- _Job_: Rewrite the entries from the line with "The height and" up to and including the line with "Action: pos(72,261)", replacing "Tools palette" with "Layers palette" and keeping everything else the same.

- _Data provided_:
+++

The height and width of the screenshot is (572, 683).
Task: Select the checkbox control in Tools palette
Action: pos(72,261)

+++

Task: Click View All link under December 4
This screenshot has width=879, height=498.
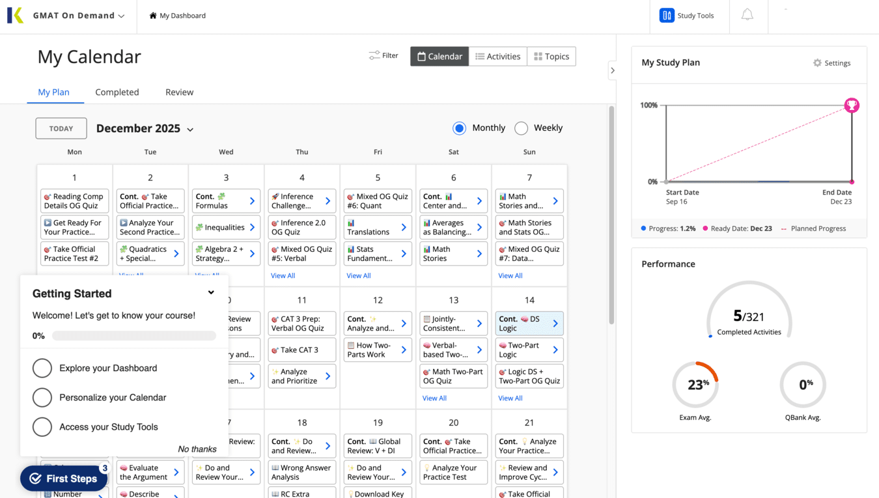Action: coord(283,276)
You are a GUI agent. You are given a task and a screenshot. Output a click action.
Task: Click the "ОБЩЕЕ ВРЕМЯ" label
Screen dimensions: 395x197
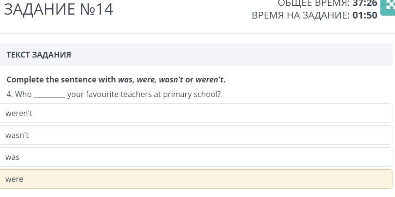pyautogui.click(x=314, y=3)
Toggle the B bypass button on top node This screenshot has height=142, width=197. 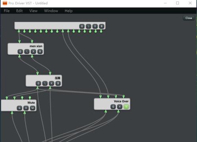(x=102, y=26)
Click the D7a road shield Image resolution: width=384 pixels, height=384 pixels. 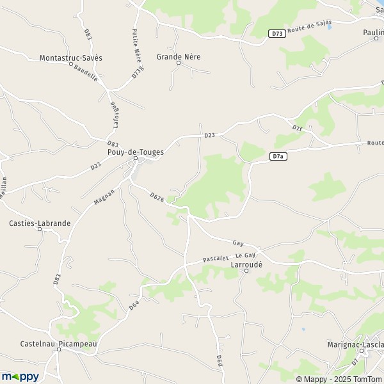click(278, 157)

+++

- _The reply_:
The height and width of the screenshot is (572, 683).
Task: Select the checkbox control in Layers palette
Action: pos(72,261)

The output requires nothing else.